Hürriyet yazarı Yalçın Bayer, TRT'deki dini yayınlarla ilgili
kendisine gelen okur mektubunu bugünkü köşesine taşıdı. Medya'da
yeni gündem yaratacak yazının detayları; YALÇIN BAYAR BİR grup din
adamından ‘TRT’de neler oluyor?’ başlıklı bir metin aldık. Sonra
bazılarıyla görüştük. ‘Şenol Demiröz’ün TRT’ye atanmasıyla başlayan
garipliklerin ayrılmasından sonra da sürdüğünü’ belirterek bazı
örnekler veriyorlar: ‘Geçen ramazan yayınları İstanbul’dan bir
şehir hattı vapurundan yapıldı. Halbuki bundan önceki yıllarda
programlar Ankara merkezden o işin ehli ve uzmanları çağrılarak
güzelce hazırlanır ve halkın dinletisine sunulurdu. Bu işi çıkar
ilişkisine dönüştüren Adem Özkan’dır. Dolayısıyla programların
tamamı ‘Nurcu’ diye tanımlanan kişilerin eline geçmiştir. Zaten bu
işi ayarlayan da Nur cemaatinin ileri gelenlerinden tıp doktoru
Senai Hoca’dır. Onun talimatlarıyla başlayıp onun emirleri
doğrultusunda uygulama yapılmaktadır. Bunun en güzel örnekleri
‘kandil’lerde yaşanmaktadır. Konuyu daha iyi anlamak için...

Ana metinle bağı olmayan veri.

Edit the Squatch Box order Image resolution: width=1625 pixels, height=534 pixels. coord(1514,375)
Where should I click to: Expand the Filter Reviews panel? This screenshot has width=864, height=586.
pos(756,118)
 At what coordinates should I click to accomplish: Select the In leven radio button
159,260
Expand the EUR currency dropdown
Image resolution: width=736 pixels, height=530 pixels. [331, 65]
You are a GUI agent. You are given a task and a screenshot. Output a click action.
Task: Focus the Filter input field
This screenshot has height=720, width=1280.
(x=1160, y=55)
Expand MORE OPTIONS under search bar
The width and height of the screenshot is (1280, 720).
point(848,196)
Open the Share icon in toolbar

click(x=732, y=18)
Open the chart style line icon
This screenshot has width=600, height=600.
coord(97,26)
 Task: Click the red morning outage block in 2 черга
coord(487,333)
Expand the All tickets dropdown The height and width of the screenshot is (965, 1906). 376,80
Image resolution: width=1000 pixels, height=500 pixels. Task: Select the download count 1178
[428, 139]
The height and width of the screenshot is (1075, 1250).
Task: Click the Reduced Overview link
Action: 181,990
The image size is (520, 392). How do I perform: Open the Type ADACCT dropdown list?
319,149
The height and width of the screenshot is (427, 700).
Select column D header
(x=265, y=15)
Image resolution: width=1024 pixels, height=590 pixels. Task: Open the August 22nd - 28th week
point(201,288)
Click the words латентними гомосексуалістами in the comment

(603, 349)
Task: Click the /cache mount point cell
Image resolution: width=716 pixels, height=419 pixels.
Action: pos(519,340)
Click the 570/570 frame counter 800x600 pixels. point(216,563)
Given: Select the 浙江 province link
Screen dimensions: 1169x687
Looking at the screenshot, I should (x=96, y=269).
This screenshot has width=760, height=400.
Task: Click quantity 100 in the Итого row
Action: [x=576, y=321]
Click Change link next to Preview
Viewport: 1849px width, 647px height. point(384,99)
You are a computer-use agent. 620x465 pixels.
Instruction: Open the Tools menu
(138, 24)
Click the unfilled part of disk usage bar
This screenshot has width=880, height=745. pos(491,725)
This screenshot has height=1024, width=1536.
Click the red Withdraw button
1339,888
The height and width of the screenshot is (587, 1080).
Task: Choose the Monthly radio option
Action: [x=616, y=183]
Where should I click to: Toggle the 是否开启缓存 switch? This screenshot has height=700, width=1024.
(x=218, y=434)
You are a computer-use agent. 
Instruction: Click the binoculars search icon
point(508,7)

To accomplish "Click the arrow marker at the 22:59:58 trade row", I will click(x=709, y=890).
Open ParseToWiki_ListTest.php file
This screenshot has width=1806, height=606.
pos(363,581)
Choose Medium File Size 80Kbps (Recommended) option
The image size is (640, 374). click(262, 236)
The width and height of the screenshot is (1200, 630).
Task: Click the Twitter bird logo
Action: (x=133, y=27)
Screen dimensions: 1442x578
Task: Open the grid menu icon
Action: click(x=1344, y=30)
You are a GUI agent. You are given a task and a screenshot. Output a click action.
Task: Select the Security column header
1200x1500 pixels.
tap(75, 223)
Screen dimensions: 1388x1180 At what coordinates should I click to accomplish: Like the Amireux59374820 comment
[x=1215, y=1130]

Bilindiği gibi kandillerde Türkiye’nin iyi okuyucuları, iyi ilahi
korosu ve iyi duahanları davet edilerek bir kamu kuruluşu olması
nedeniyle kamu görevini yerine getirmek görevinde olan TRT, hemen
hemen ‘kandillerin’ tamamında Nur cemaatine bağlı olduğu herkesçe
bilinen Mehmet Kemiksiz adlı koroyu davet ederek Türkiye’de bu
konuda yıllarca beğeniyle izlenen, çağdaş ve cumhuriyetçi olarak
bilinen diğer grupların tamamını adeta TRT’den silmiştir. İşin ehli
olmadığı halde sadece meziyeti Nur cemaatine mensup olan bu
kişilere ‘kandillerin’ tamamı adeta ihale edilmiştir. Aynı şekilde
bu cemaate mensup duahanlar görevlendirilmekte, hafızlara ilahi
okutulmaktadır. TRT’DE NELER OLUYOR ADEM ÖZKAN KİMDİR TRT’de Dini
ve Ahlaki Programlar Müdürü Adem Özkan’dır... İki dönem önce
görevde bulunan, Atatürkçü ve Cumhuriyetçi olarak bilinen Asaf
Demirbaş, yaklaşık 15 yıl önce programla ilgili yaklaşımlarını
beğenmediği için Özkan’ı başka bir bölüme vermişti. Demirbaş emekli
olduktan sonra yerine ‘aydın’ bir kişi olan Nurullah Karakaş
getirilmişti. Ancak AKP iktidara gelince, hemşerisi (Kırıkkale)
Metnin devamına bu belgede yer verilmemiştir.